- [Aim] Copy the records verbatim, starting at the first line and ending with the line that contains "[x=393, y=87]".

[Element and text position data]
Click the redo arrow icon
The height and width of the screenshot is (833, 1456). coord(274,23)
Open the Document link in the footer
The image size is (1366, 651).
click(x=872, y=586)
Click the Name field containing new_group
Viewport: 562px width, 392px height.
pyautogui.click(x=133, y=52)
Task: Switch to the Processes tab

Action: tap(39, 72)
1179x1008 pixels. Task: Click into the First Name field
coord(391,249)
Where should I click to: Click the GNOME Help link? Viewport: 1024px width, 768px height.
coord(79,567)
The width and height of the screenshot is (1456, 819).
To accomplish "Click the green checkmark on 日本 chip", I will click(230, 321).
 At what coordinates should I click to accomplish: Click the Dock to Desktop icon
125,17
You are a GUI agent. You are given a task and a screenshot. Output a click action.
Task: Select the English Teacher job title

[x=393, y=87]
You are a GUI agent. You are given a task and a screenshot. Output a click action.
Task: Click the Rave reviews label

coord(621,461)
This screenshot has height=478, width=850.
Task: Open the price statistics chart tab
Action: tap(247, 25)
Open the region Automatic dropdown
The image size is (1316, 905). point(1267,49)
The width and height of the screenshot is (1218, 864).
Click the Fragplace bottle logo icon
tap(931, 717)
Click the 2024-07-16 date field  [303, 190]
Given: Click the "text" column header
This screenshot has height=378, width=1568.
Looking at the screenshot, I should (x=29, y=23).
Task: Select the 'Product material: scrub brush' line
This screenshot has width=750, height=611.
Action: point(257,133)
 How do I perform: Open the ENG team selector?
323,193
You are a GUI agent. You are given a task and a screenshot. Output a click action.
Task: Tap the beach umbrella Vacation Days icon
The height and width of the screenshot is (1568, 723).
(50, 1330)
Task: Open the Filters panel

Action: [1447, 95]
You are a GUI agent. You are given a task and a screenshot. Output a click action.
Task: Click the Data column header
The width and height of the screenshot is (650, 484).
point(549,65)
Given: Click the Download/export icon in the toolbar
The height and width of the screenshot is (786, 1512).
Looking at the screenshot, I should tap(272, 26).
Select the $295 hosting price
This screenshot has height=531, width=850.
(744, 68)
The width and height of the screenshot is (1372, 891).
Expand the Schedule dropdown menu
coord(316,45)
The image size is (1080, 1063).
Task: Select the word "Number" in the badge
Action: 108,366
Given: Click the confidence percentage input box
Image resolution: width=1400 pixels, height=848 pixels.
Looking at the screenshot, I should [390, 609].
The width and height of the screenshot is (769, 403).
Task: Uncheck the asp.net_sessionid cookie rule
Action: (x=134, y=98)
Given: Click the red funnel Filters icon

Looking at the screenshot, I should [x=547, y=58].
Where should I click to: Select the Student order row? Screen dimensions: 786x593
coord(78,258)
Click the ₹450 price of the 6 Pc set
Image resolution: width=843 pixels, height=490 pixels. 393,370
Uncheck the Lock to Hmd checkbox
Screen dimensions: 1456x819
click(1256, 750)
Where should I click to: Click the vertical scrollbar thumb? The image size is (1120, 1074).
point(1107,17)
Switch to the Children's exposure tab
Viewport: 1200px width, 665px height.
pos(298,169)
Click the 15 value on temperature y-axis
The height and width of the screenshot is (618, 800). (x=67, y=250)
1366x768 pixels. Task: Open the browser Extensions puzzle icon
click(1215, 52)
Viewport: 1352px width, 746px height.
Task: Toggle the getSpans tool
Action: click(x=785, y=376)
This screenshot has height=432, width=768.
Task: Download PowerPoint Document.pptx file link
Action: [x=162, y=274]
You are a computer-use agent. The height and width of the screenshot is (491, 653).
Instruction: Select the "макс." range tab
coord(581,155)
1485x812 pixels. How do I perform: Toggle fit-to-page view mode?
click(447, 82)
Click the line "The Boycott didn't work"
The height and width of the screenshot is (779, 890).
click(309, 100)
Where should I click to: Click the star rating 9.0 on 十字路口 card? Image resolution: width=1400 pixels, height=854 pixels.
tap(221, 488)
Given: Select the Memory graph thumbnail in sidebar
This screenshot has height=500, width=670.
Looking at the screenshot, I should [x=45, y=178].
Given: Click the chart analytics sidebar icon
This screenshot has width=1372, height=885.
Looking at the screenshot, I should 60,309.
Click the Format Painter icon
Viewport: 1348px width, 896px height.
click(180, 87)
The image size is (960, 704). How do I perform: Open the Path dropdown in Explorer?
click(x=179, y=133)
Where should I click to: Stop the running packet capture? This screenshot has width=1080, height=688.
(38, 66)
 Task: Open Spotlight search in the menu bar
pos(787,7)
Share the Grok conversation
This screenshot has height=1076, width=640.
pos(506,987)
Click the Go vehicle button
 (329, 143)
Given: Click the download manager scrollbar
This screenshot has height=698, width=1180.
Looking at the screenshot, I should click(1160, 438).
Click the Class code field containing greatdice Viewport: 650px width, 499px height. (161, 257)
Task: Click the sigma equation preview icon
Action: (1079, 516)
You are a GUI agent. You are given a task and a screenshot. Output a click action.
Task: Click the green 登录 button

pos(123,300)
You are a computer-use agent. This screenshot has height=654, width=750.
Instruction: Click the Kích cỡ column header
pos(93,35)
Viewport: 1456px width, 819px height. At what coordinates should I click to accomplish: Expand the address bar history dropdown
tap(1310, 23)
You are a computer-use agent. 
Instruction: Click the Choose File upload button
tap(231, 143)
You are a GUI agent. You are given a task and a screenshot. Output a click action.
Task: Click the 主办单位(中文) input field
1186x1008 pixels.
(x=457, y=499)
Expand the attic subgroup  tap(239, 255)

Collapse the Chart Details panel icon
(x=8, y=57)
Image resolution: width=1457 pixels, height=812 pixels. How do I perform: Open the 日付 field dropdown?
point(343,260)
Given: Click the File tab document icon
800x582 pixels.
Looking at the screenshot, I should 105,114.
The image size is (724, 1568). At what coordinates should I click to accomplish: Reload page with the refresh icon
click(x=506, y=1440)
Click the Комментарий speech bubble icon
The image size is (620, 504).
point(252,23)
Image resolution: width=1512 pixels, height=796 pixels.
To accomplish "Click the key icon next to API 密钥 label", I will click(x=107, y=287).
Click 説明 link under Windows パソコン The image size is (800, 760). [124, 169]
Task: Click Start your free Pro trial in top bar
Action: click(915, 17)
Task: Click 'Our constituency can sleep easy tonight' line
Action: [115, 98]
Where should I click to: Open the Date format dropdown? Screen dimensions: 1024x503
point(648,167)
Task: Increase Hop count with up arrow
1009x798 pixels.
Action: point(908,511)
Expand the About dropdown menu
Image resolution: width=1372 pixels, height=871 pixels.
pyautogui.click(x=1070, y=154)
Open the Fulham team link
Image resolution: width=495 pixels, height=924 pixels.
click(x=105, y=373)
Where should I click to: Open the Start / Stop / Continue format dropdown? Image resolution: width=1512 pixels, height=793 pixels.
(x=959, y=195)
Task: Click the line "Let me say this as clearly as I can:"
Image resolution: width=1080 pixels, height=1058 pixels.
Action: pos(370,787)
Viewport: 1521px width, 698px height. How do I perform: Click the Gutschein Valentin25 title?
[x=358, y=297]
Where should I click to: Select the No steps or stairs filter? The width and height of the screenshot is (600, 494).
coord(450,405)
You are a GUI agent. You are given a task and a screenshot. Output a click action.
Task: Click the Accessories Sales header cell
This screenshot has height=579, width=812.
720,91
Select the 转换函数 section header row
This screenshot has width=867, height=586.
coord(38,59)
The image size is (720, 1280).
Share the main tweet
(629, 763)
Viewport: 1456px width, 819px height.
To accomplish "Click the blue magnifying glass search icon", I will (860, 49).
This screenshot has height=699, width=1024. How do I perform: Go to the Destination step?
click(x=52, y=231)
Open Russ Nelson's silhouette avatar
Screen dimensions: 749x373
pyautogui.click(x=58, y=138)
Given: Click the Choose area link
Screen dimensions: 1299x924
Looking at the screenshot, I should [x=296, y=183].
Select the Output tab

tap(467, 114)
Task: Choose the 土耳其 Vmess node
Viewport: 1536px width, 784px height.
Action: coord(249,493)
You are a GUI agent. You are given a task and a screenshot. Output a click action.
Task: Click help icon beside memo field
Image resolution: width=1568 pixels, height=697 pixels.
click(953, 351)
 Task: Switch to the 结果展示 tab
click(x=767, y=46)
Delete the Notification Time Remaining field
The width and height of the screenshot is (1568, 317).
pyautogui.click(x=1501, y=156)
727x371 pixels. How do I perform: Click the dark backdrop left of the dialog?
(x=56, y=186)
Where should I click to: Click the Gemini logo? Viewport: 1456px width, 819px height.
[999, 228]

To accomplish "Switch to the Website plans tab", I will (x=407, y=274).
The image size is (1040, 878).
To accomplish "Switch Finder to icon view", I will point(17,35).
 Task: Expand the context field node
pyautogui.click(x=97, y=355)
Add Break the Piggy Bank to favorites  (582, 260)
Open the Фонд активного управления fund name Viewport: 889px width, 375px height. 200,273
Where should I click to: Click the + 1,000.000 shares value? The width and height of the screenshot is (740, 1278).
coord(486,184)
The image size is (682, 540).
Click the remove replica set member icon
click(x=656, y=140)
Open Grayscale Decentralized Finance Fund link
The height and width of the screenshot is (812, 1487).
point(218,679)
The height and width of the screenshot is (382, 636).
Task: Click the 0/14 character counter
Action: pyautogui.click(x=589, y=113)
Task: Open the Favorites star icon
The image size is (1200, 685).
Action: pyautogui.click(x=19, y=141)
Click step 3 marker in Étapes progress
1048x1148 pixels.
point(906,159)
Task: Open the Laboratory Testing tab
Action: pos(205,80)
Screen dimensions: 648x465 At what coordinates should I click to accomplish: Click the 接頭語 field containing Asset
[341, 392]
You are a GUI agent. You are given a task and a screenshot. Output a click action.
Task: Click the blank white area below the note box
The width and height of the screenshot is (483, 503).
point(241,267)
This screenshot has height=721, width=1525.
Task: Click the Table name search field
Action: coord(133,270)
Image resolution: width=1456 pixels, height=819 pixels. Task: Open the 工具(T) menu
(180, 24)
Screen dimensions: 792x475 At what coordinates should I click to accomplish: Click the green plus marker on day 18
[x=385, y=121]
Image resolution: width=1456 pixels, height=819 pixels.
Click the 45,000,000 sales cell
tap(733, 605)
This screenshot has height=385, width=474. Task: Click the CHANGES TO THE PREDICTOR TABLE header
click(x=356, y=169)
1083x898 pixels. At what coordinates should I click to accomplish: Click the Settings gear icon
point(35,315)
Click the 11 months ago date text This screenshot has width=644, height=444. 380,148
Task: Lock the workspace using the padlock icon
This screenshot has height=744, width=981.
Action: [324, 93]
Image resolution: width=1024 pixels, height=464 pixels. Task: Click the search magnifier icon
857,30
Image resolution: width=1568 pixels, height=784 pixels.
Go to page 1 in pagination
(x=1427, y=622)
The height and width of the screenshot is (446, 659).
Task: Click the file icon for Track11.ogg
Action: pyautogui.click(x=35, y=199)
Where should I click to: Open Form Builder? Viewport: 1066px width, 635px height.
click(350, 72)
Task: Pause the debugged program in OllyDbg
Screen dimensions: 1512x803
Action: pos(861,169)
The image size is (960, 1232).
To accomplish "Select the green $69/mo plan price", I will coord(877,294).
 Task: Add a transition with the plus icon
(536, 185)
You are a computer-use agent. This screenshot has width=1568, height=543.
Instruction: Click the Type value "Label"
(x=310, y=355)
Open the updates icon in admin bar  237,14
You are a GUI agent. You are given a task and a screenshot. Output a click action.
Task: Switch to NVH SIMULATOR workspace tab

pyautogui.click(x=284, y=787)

- [Answer]
Click the redo arrow icon
The height and width of the screenshot is (833, 1456). coord(274,23)
Open the Document link in the footer
The image size is (1366, 651).
click(x=872, y=586)
Click the Name field containing new_group
Viewport: 562px width, 392px height.
pyautogui.click(x=133, y=52)
Task: Switch to the Processes tab

Action: tap(39, 72)
1179x1008 pixels. Task: Click into the First Name field
coord(391,249)
Where should I click to: Click the GNOME Help link? Viewport: 1024px width, 768px height.
coord(79,567)
The width and height of the screenshot is (1456, 819).
To accomplish "Click the green checkmark on 日本 chip", I will click(230, 321).
 At what coordinates should I click to accomplish: Click the Dock to Desktop icon
125,17
You are a GUI agent. You are given a task and a screenshot. Output a click action.
Task: Select the English Teacher job title

[x=393, y=87]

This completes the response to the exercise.